News that the University of Michigan Press will publish primarily electronically, rather than in print form, is not particularly interesting in the “book v. e-book” sense. The print monograph is cooked, just like printed daily journalism is cooked. University presses may have a chance to evolve and save themselves; that’s what the U of M is trying to do. Newspapers may just die off, in a cultural version of Colony Collapse Disorder.

My take on the news from Ann Arbor is that it’s a healthy sign for a university press to recognize that it’s part of the university’s information and knowledge ecology. I doubt that it is an accident that the U of M is making this move only a few years after the university was one of the first to sign up for what was then the Google Print project.

For many, many decades, the university-as-publisher fought a conceptual war with the university-as-consumer.
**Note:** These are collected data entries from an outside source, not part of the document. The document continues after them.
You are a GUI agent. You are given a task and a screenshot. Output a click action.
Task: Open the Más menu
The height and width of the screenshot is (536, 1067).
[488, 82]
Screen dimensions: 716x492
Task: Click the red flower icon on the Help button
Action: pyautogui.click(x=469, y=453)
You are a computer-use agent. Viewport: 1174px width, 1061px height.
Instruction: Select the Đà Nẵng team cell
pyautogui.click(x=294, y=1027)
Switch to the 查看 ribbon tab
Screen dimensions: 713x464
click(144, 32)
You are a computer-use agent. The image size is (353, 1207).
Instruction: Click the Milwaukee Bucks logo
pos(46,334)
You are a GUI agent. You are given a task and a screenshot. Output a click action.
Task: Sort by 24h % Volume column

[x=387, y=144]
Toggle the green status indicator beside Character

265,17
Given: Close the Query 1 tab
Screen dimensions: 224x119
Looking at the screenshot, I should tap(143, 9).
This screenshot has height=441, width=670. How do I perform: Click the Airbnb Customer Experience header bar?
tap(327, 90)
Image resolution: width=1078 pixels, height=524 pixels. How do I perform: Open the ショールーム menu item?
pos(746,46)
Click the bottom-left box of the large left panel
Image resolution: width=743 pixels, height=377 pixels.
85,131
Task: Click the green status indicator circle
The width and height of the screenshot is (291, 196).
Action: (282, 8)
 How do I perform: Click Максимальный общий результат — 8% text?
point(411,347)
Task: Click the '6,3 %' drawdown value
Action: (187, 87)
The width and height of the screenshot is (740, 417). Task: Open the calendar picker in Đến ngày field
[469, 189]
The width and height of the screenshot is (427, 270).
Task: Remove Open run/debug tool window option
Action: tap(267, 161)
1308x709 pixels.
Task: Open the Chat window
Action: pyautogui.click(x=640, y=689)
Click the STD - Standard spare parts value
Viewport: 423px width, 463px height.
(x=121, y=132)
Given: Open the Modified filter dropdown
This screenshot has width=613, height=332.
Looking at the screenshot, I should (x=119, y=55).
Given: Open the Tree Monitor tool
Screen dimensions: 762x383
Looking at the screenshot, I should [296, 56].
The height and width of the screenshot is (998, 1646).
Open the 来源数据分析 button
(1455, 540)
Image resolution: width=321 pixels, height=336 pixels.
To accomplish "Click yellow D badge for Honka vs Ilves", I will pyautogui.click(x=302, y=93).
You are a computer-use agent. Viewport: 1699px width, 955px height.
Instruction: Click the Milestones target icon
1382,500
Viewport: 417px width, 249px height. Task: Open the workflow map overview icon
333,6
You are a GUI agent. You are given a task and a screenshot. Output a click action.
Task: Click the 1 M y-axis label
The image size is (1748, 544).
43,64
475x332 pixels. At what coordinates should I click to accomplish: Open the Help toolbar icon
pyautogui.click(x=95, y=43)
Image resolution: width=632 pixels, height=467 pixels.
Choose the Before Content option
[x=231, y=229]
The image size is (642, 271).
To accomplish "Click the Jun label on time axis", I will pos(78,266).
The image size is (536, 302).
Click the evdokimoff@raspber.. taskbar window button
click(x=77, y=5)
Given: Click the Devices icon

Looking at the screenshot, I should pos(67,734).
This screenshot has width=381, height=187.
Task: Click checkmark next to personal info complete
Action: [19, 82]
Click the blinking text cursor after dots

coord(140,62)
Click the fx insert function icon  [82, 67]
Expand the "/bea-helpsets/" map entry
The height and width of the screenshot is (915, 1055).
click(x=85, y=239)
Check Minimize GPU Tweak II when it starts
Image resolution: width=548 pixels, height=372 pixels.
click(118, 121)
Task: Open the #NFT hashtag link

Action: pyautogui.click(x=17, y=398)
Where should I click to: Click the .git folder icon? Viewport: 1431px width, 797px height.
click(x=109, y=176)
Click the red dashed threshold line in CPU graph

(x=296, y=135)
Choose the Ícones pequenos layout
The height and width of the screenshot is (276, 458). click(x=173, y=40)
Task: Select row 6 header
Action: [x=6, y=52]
The university press and the university library occupied different physical domains, were managed by distinct hierarchies, had distinct “business” models, and often saw their missions in conflicting terms.

Conflicts were not always fought out in the open, but conflicts were certainly there. By necessity as much as by ideology, they seem to be receding. Librarianship long ago ceased to focus primarily on conserving and sharing the printed book. Photocopying largely put an end to that premise. Today, librarianship is all about access to knowledge. From what I can tell, the U of M move confirms that publishers are moving in that direction as well. And don’t forget the University of Michigan’s institutional repository, Deep Blue. It is important to think about publishing, librarianship, and open access as parts of an institutional knowledge ecology. The university is a knowledge commons.

Meanwhile, in a related move having to do with the ecology of university-based knowledge, last week the MIT faculty unanimously adopted an open access policy. The entire faculty! Unanimously! Fantastic.